About this task: The expected output is exactly the lines below, starting at the line with "Bonitas (28, 2154)" and ending at the line with "Religiosas (31, 2314)", both included; no other line belongs in it.

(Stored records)
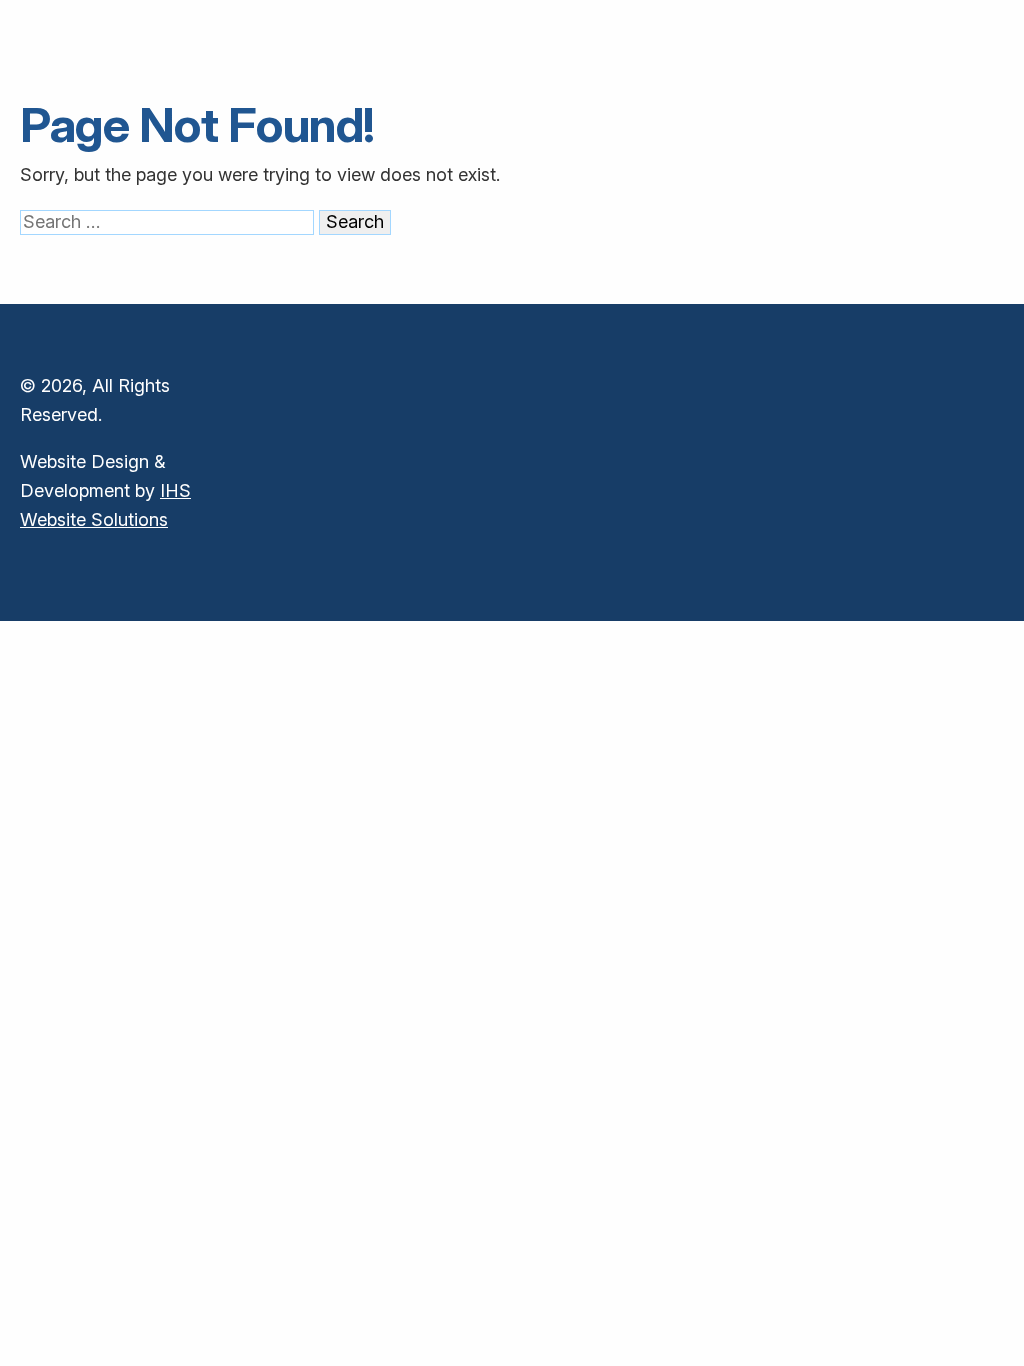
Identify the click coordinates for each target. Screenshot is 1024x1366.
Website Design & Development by (105, 490)
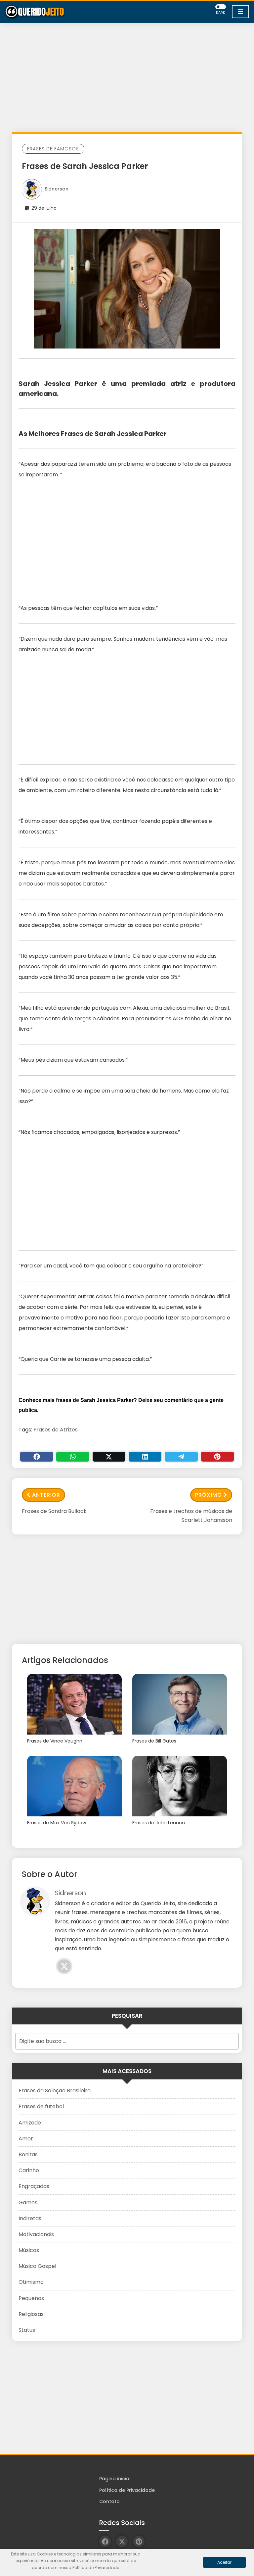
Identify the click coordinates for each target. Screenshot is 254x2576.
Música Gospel (37, 2266)
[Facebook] (36, 1457)
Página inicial (115, 2478)
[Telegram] (181, 1457)
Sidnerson (56, 189)
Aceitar (224, 2562)
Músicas (29, 2250)
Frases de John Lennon (158, 1823)
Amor (26, 2138)
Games (28, 2202)
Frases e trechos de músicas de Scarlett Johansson (191, 1515)
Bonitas (28, 2154)
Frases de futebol (41, 2106)
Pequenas (31, 2298)
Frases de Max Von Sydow (56, 1823)
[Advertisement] (127, 79)
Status (27, 2330)
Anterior (46, 1495)
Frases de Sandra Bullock (54, 1511)
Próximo (208, 1495)
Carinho (29, 2170)
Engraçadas (34, 2186)
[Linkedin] (145, 1457)
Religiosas (31, 2314)
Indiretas (30, 2218)
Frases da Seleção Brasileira (55, 2090)
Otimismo (31, 2282)
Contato (109, 2501)
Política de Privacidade (127, 2490)
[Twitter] (109, 1457)
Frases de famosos (53, 148)
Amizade (30, 2122)
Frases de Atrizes (55, 1429)
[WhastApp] (72, 1457)
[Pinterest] (217, 1457)
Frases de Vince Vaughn (54, 1741)
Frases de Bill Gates (154, 1741)
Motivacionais (36, 2234)
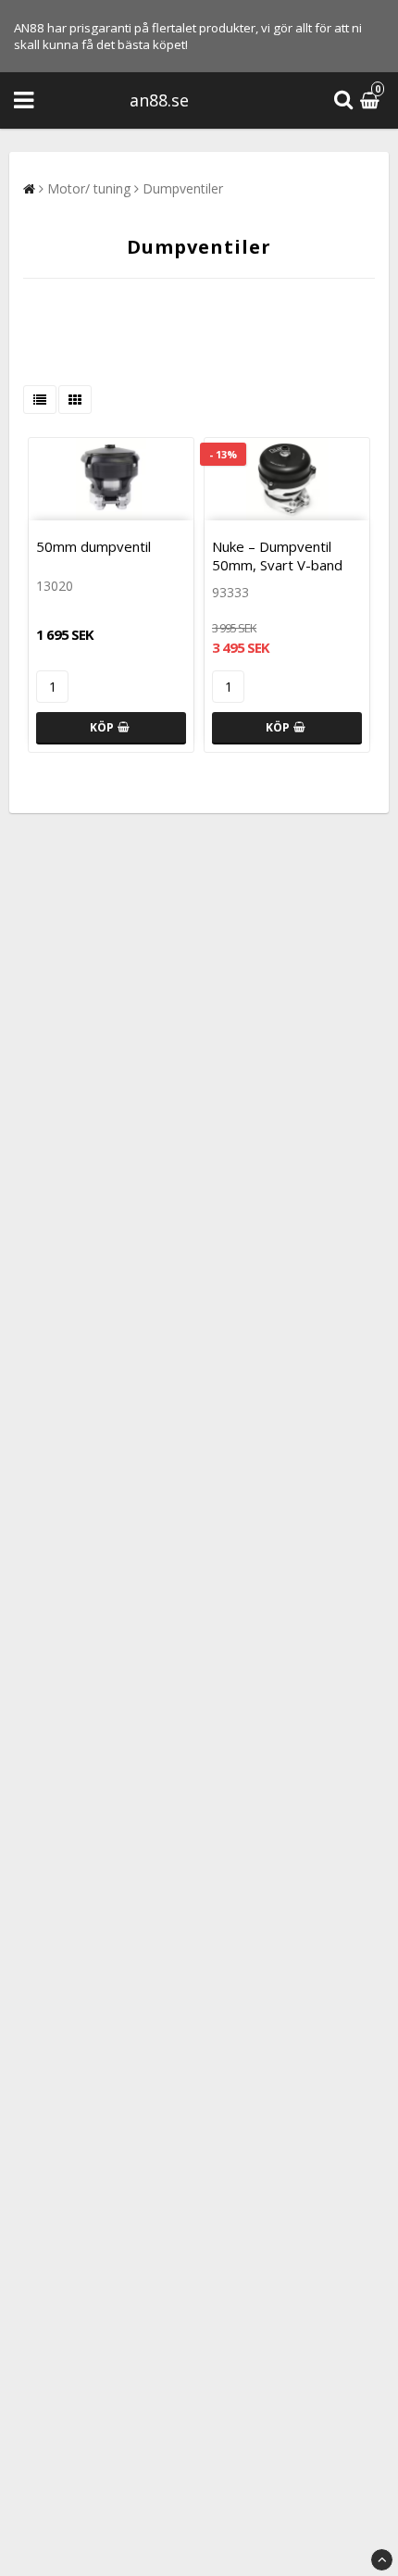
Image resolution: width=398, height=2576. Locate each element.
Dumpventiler (183, 188)
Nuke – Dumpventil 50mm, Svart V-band (277, 555)
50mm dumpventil (93, 546)
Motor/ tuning (89, 188)
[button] (372, 100)
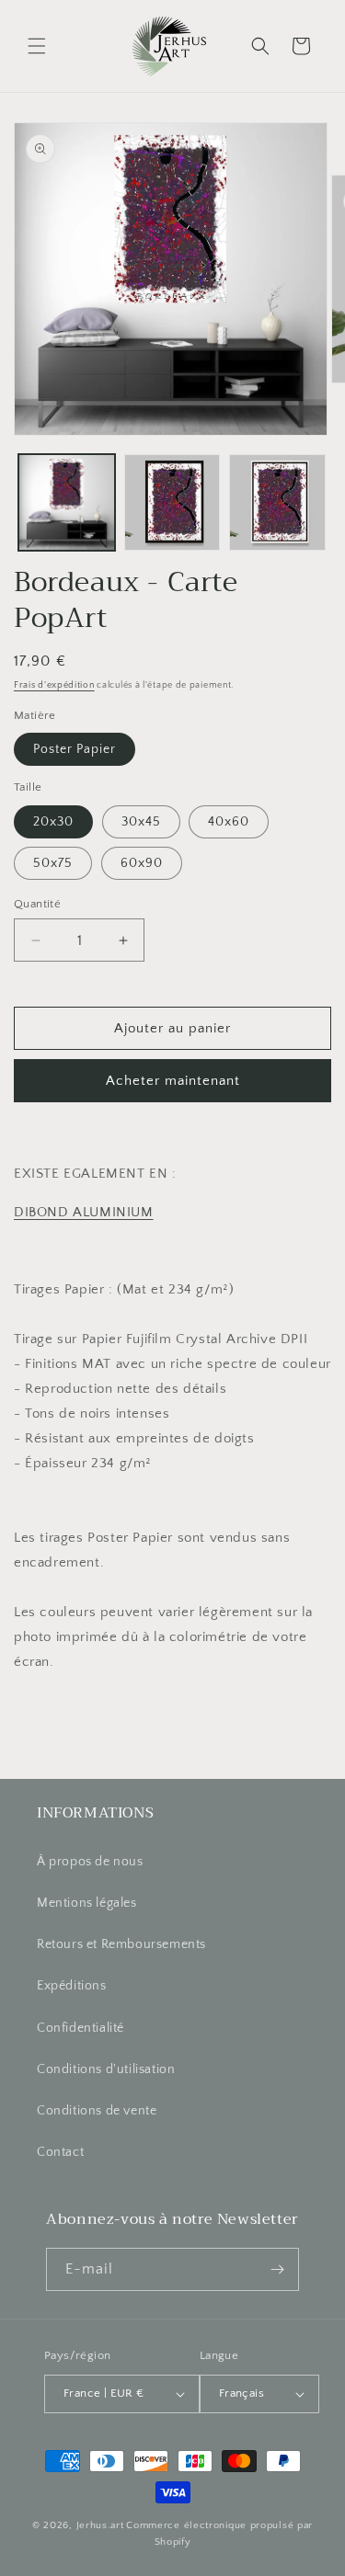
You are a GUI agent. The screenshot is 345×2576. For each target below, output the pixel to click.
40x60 (228, 822)
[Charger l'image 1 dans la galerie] (66, 502)
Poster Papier (74, 749)
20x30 (53, 822)
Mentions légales (87, 1903)
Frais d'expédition (54, 685)
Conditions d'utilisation (106, 2069)
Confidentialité (80, 2028)
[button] (37, 46)
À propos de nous (90, 1861)
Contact (60, 2152)
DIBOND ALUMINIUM (84, 1212)
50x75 (53, 863)
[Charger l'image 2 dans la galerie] (172, 502)
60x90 (142, 863)
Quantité (37, 903)
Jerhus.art (100, 2525)
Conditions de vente (96, 2110)
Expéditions (72, 1985)
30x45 (141, 822)
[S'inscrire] (278, 2269)
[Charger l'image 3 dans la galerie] (277, 502)
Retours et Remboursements (121, 1944)
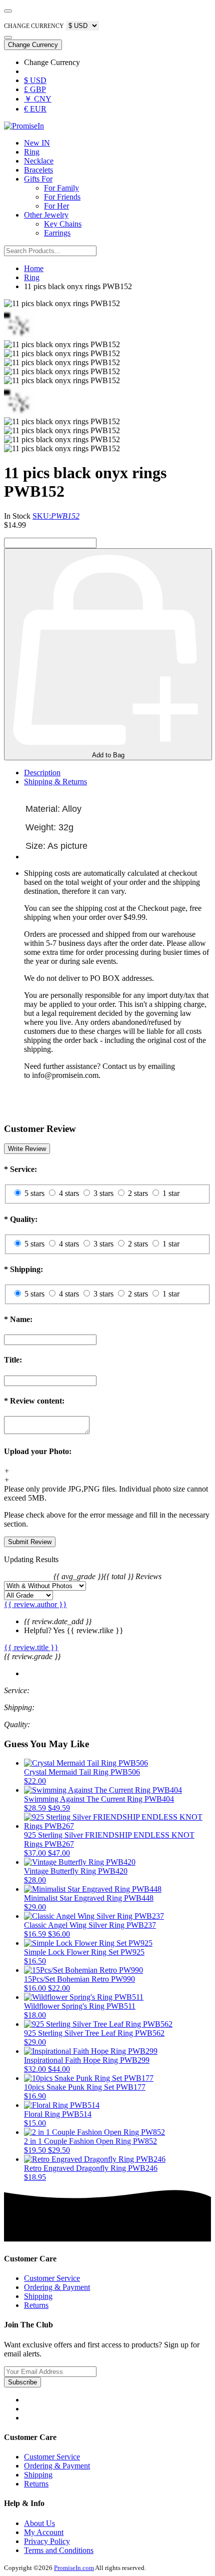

Task answer:
Bonitas (28, 2154)
Frases de futebol (41, 2106)
Pequenas (31, 2298)
Frases de Max Von Sydow (56, 1823)
[Advertisement] (127, 79)
Status (27, 2330)
Anterior (46, 1495)
Frases de Sandra Bullock (54, 1511)
Próximo (208, 1495)
Carinho (29, 2170)
Engraçadas (34, 2186)
[Linkedin] (145, 1457)
Religiosas (31, 2314)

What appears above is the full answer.